Photo: Kylie Rebecca Photography

Photo: Kylie Rebecca Photography

Some people are born to do what they do, and Chris Ferrara is no exception.

Hailing from Sharon, MA, a small suburb of Boston, Ferrara’s life actually began on stage when his mother went into labor while performing in the Sunday choir. It was as if the joyful noise was calling to him, and he needed to be a part of it. Since that day, his voice has been begging to be heard.

By age three, he was performing in talent shows and even had The Star Spangled Banner completely memorized, which would come in handy when he recently performed at New Era Field in Buffalo and Gillette Stadium in Foxboro. As he grew up, his voice would earn him spots in theater companies and performance troupes, touring around the New England region, including being selected to sing at Symphony Hall in Boston and Carnegie Hall in New York City. In high school, he was in all of the choirs and held leading roles in multiple musicals, but he was also a multi-sport athlete.

“I credit my parents for that,” Ferrara says. “My brother and I had interests all over the map, and they never told us we couldn’t pursue something, especially if we enjoyed it. I’d go from choir rehearsal to football practice. I’d sing the National Anthem before basketball games then take the court as the starting point guard. It was just who I was.”

While he excelled in other sports, he stood out in baseball. In his youth, he spent his summers traveling around the country with his AAU team, and by his junior year, he had earned interest from multiple collegiate programs. In his final year of high school, a season ending injury in a preseason game shattered his dreams and caused him to shift his attention to the one constant in his life: music.

“Music was my pulse,” he says. “If I ever had a bad day, music was there, and singing was just something that came naturally, but I never thought about actually pursuing it.”

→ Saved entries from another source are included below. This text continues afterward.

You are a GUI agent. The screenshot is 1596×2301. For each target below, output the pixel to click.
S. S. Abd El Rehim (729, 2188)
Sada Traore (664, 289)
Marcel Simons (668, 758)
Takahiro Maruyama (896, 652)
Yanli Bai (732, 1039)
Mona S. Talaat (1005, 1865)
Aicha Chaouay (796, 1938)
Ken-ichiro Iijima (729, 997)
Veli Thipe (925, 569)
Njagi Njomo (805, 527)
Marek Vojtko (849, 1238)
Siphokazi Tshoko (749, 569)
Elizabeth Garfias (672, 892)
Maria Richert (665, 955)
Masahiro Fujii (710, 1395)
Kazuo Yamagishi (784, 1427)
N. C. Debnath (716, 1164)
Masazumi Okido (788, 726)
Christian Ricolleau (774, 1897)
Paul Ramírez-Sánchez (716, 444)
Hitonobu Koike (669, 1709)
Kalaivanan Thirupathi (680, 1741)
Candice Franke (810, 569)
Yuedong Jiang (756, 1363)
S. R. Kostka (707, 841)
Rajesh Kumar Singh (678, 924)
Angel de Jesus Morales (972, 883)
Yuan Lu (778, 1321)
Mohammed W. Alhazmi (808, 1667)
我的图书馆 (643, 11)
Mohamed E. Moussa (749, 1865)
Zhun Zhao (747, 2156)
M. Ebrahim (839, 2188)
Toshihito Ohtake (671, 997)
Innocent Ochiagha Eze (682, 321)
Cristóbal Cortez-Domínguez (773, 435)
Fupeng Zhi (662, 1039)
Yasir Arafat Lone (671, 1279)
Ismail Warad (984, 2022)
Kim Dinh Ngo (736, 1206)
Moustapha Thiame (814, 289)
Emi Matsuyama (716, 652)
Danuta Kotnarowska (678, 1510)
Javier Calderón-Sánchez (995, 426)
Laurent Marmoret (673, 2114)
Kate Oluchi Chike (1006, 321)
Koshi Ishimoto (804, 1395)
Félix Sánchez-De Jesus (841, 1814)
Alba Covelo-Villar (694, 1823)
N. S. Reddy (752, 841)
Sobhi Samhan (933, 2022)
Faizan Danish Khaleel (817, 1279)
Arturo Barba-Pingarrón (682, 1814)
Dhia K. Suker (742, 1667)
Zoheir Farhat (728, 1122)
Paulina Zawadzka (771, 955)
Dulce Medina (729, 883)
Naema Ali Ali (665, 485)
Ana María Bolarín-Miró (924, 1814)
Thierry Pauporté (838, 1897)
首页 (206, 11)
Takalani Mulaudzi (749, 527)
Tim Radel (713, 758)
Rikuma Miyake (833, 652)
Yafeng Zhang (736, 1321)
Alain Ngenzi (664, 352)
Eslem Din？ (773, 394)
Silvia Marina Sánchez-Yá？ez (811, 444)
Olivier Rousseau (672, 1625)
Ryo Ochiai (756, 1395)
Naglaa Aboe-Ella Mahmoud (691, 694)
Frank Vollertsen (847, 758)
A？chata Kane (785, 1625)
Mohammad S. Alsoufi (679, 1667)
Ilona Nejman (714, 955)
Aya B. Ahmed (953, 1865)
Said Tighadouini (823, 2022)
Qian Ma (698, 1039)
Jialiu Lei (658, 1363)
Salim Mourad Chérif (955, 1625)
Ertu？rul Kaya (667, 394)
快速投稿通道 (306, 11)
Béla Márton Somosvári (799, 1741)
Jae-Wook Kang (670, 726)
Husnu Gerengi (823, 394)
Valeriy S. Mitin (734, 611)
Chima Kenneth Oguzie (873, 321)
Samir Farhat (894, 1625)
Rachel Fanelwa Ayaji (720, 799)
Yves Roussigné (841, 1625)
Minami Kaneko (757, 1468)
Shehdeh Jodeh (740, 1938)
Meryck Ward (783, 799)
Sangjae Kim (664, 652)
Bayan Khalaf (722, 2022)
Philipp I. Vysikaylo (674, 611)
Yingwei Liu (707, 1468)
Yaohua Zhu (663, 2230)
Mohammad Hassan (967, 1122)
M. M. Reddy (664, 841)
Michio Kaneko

Ferrara, commonly referred to as “OZ,” went on to form a band in college with his best friend which saw some regional success, but his dreams were calling him to something bigger. It wasn’t until 2012, when country artist, Joe Bachman, rescued him from his day-to-day job as a shipping coordinator in South Boston, that he seized the opportunity to dive head first into a new career and move to Nashville.

Over the next four years, OZ would spend 80% of that time on the road as Bachman’s right hand man on two nationwide radio tours, logging over 200,000 road miles. Bachman and Ferrara later started the party band, The Tailgaters, where he held a co-lead role, touring nationally and internationally, playing over 1,000 shows across 48 states, including the U.S.S. Theodore Roosevelt CVN71's Tiger Cruise home from their 10-month deployment. 

Now, after cutting his teeth and sharing stages with the likes of Mick Fleetwood, Florida Georgia Line, Lee Brice, Train, and Sister Hazel, OZ has finally stepped into the spotlight, ready to release his own brand of music. While his sound may be familiar, he is an old soul ready to breathe new life into your playlists. Chris draws from his most significant influences, introducing a new style where a soulful vocalist tells country stories with pop hooks on R&B grooves.

“Someone once described me as the ‘quintessential product of pop music,’” he laughs as he walks down Memory Lane. “As a kid, I was drawn to Gospel and Motown- big harmonies and infectious rhythms- but around the house, Mom listened to Fleetwood Mac, Dolly Parton, and Kenny Rogers. Dad rocked out to The Doobie Brothers, Journey, and Bruce Springsteen. As I got older, my musical taste buds changed as I started getting into rock ’n’ roll and hip hop, but I really found my niche when I moved to Nashville and immersed myself in country music. It's amazing the journey life takes you on to discover who you're supposed to be.”

Ferrara tours regularly with his supporting band, "The Common Good,” and the band’s name is a direct reflection of his mission: to make the world a better place for the common good. His movement, aptly named "For The Common Good," is being used to inspire positivity, share happiness, and shine a light on the good that goes on around us.

"I realized," he explains, "for every one story about violence, destruction, and negativity, there were multiple stories of charity, compassion, and goodness- stories that deserved to be highlighted- and I want to use whatever platform I have to showcase them. 'For The Common Good' is a community of people who believe that if we start treating each other better and living for the common good instead of one's self, the world will become a even better place."

With such an eclectic background combined with his boyish charm, it is no wonder his personality, contagious style of music, and high energy shows are garnering fans all over the globe, across all genres.